== YOUR TASK ==
Give again only the lines from the line that holds "Viewport: 873px width, 1200px height." to the end of the data, inclusive, omitting all pictures.

** AVAILABLE DATA follows **

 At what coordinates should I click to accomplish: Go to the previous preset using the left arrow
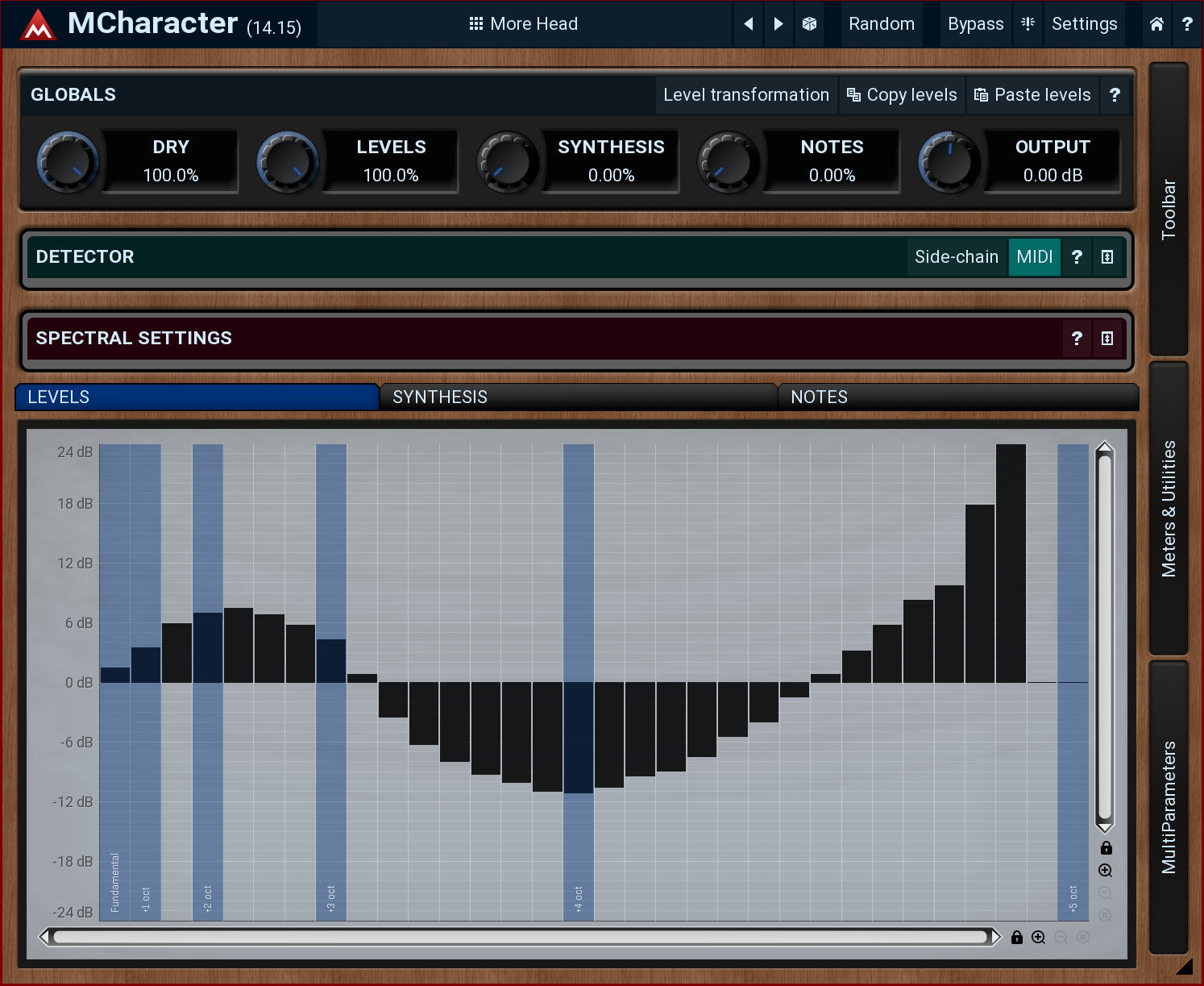click(749, 24)
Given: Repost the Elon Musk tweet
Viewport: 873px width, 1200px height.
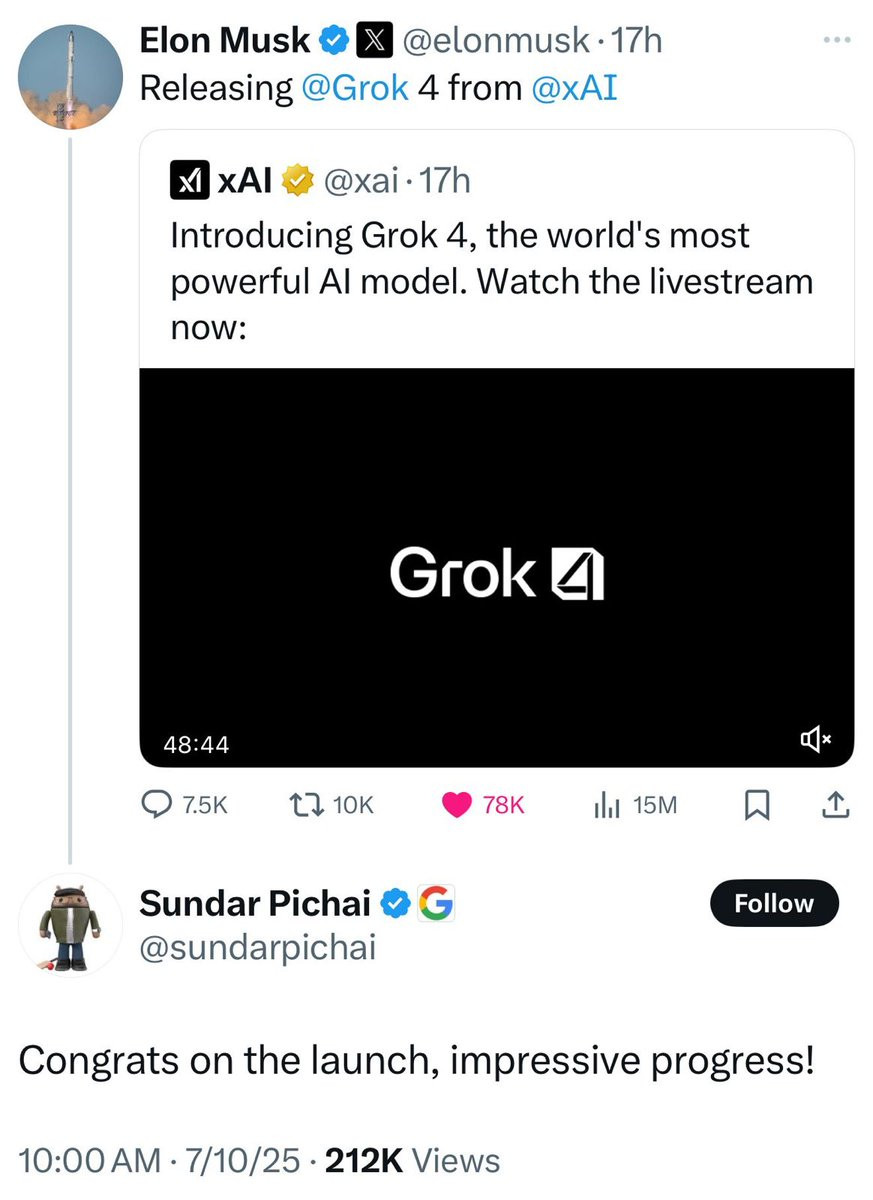Looking at the screenshot, I should tap(303, 804).
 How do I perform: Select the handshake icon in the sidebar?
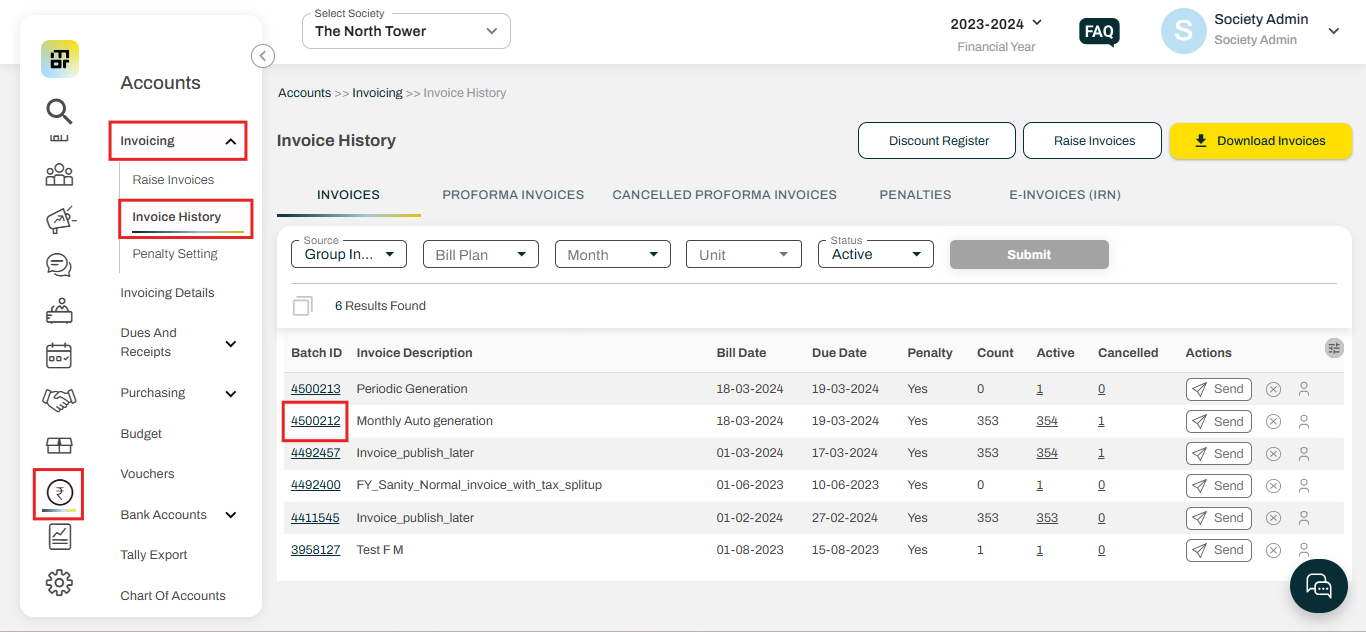[x=59, y=399]
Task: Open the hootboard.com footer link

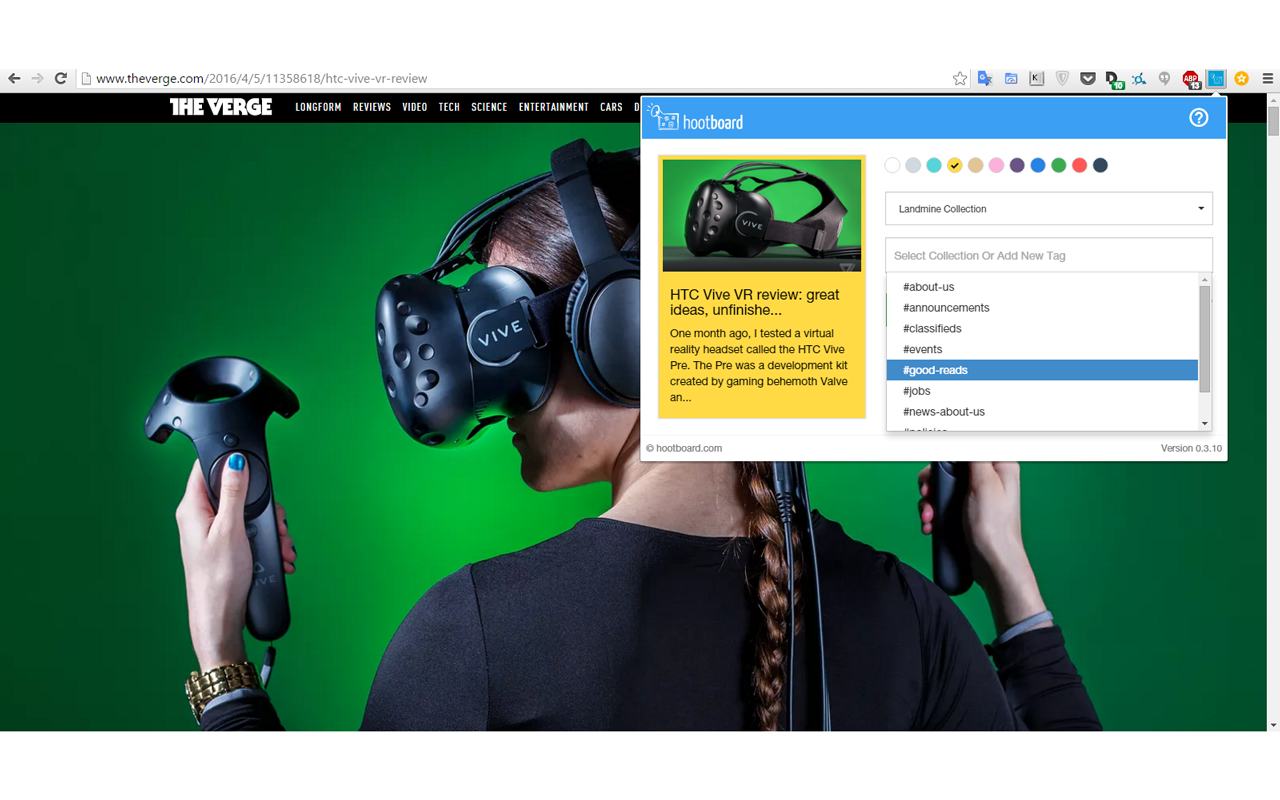Action: click(x=688, y=448)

** End of AVAILABLE DATA **

== EXERCISE RESULT ==
Viewport: 873px width, 1200px height.
Looking at the screenshot, I should tap(303, 804).
 How do I perform: Select the handshake icon in the sidebar?
[x=59, y=399]
Task: Open the hootboard.com footer link

Action: click(x=688, y=448)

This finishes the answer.